We just need to look at neobanks like Starling, which recently hit 2 million new customers and which has continued to grow both its personal and SME offerings, both including multiple insurance lines from mobile to motor to health and life, almost in line with what I have highlighted above. It's making me think, have I been too short-term-focused or is Starling ahead of the curve?
And that's it! What do you think? Do you agree? Have I missed anything obvious? Focused too much on the short term? Come up with ideas that are too far and can't be true? (I honestly don't think the latter this year).
See also: Has Pandemic Shifted Arc of Insurtech?
Looking for some additional perspectives? Check these out:
As always, many of of my friends throughout the industry make similar predictions. Here are a few of my favorites:
- Martha Notaras, managing partner of Brewer Lane Ventures - 11 Predictions for 2021 - here.
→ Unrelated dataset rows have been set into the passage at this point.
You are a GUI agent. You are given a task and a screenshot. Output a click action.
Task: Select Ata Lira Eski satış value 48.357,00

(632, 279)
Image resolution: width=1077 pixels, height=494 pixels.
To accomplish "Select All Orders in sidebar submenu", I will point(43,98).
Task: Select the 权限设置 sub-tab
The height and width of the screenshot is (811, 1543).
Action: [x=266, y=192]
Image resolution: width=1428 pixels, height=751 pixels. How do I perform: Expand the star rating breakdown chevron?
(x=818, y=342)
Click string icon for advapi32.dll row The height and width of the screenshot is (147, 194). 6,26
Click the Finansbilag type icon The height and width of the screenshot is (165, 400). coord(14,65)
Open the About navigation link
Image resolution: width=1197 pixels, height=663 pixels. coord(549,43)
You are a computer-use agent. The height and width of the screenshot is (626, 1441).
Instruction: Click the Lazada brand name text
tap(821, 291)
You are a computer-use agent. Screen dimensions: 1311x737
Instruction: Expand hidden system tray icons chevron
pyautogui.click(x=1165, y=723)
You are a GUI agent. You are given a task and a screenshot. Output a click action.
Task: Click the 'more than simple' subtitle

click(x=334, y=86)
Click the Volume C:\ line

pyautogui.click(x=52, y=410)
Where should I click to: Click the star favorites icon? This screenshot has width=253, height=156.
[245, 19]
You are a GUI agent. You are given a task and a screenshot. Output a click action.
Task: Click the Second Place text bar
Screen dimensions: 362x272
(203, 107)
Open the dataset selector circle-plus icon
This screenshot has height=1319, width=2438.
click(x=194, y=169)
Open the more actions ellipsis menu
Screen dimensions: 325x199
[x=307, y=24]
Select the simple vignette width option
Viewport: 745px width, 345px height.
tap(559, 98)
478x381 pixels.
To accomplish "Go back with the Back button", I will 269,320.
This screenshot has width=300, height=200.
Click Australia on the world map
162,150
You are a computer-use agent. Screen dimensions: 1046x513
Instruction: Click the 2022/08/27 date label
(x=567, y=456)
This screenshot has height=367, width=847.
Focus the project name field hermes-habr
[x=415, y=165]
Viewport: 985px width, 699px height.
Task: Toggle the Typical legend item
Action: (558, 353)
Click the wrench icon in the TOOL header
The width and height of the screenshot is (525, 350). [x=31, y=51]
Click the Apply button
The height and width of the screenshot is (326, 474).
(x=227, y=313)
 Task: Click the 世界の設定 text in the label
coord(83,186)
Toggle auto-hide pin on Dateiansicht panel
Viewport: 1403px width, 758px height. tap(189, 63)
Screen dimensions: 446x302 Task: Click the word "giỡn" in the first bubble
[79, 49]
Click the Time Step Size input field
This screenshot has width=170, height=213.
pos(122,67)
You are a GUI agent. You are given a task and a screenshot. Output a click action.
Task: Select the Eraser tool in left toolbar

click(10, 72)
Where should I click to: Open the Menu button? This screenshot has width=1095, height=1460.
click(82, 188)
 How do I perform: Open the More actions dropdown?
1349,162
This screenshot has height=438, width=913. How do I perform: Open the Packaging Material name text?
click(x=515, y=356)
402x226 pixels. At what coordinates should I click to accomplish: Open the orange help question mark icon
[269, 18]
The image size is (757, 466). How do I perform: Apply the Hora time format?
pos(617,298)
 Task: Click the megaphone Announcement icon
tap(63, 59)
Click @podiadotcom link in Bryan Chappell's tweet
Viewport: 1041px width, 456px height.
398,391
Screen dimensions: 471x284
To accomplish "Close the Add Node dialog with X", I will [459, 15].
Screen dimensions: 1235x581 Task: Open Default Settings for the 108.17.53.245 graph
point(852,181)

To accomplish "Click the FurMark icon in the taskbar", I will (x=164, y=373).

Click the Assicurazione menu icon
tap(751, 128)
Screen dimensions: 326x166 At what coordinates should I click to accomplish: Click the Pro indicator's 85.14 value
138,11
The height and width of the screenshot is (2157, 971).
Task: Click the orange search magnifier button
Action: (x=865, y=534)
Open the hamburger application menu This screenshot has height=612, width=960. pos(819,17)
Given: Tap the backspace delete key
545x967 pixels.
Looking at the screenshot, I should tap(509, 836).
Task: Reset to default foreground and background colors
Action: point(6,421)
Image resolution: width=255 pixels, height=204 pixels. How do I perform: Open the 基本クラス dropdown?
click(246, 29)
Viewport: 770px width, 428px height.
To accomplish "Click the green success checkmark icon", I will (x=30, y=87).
I'm 100% with Martha on these, especially "Do you want insurance with that?"
- Matthew Grant and Robin Mertens from InsTech London this year crowd-sourced insurance predictions, with an all-star cast from around the market - a great event to re-watch and look out for the post on soon.
- My old friend Tony Tarquini from Pega not only is as fit as a fiddle but has a great summary in "3 Trends That Defined Insurance in 2020" here.
- Chris Frankland, CIO over at Care Bridge. has posted his year in review here.
- Outside of Insurance, look no further than Kara Swisher and Scott Galloway from Pivot Podcast and their Big Predictions for 2021 here Always good to look outside our own wheelhouse to see how the rest of the world is reacting, and these two are my favorites!
Of course, look out for our own insurtech predictions show in early January with InsurTech Insiders here, which we recorded a few weeks back. Thanks, Hanna, Sarah and Alex.
If one thing has encouraged me in 2020 it is that the community is stronger than the individual and that the global insurtech community brings it by the bucketload -- I'm delighted to be a small part.
Look forward to your feedback, challenge and thoughts as always, as well as seeing as many of you in person through 2021!.